The Uncomfortable Result
| Model / lever | Document-specific accuracy |
|---|---|
| OLMo-2-7B base | 3% |
| OLMo — augmentation 1× / 4× / 16× | 8 / 13 / 13% |
| OLMo — LoRA rank 8 / 32 / 64 | 9 / 14 / 14% |
| Qwen3.5-35B base | 0% |
| Qwen3.5 — inject @ lr 1e-4 / 3e-5 | 19 / 22% |
Every lever caps low. The best result — a 35B model with a tuned learning rate — recovers 22% of the facts it didn’t already know. The 7B model caps at ~14%. The “66%” from the original benchmark was almost entirely pre-existing knowledge; the genuine new-fact injection was buried 10–20 points above a 60% floor.
What Actually Injects Knowledge
With a discriminating eval, the levers finally separate — and the ranking is sobering:
- Model scale is the biggest parametric lever. 35B recovers 22% vs the 7B’s 14%. More capacity absorbs more facts.
- Learning rate is real, not just anti-forgetting. On a strong base, lowering the rate (1e-4 → 3e-5) lifts specific-fact recall 19% → 22% — it genuinely writes more facts, not merely preserves old ones.
- Augmentation helps but saturates early (4× ≈ 16×) and is no better than adding rank.
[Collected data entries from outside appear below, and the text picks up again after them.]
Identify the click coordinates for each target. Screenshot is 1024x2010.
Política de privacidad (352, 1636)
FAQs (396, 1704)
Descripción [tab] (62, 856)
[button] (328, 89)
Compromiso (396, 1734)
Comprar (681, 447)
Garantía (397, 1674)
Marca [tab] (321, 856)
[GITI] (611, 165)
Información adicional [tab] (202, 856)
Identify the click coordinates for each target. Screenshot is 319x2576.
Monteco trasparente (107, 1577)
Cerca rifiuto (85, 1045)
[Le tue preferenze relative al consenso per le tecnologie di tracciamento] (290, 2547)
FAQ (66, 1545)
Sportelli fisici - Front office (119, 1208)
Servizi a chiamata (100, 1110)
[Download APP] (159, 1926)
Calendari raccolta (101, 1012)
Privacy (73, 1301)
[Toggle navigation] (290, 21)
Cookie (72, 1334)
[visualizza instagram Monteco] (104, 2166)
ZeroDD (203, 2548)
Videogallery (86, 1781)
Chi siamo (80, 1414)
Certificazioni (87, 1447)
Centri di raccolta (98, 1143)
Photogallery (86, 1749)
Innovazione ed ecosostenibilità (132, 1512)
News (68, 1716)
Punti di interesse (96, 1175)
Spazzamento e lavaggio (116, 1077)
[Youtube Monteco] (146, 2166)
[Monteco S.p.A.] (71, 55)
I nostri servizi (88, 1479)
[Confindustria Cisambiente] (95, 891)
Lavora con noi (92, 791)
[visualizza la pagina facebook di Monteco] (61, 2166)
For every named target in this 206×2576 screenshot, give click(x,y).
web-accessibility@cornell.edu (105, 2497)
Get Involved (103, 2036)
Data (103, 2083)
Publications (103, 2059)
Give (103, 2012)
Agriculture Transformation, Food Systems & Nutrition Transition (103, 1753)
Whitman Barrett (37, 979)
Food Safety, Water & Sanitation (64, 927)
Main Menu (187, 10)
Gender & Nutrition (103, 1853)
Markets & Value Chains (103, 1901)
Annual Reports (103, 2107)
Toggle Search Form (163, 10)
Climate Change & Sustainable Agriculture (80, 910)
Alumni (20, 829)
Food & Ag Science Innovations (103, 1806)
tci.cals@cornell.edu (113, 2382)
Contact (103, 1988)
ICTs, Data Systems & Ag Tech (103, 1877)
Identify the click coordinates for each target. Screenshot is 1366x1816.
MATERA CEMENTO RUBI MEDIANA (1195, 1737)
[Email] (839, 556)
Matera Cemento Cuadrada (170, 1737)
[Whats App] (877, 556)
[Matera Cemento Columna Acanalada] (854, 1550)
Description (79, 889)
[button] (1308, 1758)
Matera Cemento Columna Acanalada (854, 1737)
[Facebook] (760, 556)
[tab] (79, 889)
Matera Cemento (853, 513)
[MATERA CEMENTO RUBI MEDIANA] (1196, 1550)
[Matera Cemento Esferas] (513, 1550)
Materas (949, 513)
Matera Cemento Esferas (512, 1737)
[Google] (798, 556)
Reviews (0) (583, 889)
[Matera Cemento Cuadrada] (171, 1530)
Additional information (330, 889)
Its apparent dominance on the original benchmark was a floor effect.
- Retrieval is the real lever. RAG reaches 78.8% precisely by retrieving the document-specific facts parametric injection misses. Parametric injection is a lossy compression of the gist; retrieval gives verbatim access.
Practical Takeaway
This is a measurement result first and a methods result second.
- Never evaluate knowledge injection on questions answerable from general knowledge. Filter your eval to facts the base model gets wrong, so the floor is ~0 and the number measures injection — not pre-training. A 60% floor will make every method look like a winner and every architecture look identical.
- For factual knowledge, reach for retrieval. Parametric injection tops out near 20% on facts the model doesn’t know. If you must go parametric (offline, on-device), use the biggest model you can, a tuned-low learning rate, and modest augmentation — and expect ~one-in-five recall.
- Be suspicious of tight clusters. When radically different systems score within noise of each other, suspect the benchmark before you believe the equivalence.
The clustering that looked like a finding was a warning. The eval that exposed it took an afternoon to build and changed the conclusion entirely. That is usually the better afternoon to spend.
Models: OLMo-2-7B (dense), Qwen3.5-35B-A3B (MoE), gpt-oss-120B (reasoning-channel), Qwen3.6-27B (dense), all on Apple Silicon / MLX. Injection: per-document synthetic Q&A → LoRA → merge. Eval: 80-question general benchmark vs a 100-question document-specific set (231 specific QA generated, filtered to the 100 Qwen3.5-35B answered incorrectly). Judge: Qwen3-30B-A3B, temperature 0, audited at 100% / 0% / 0% on reference / hedge / off-topic candidates.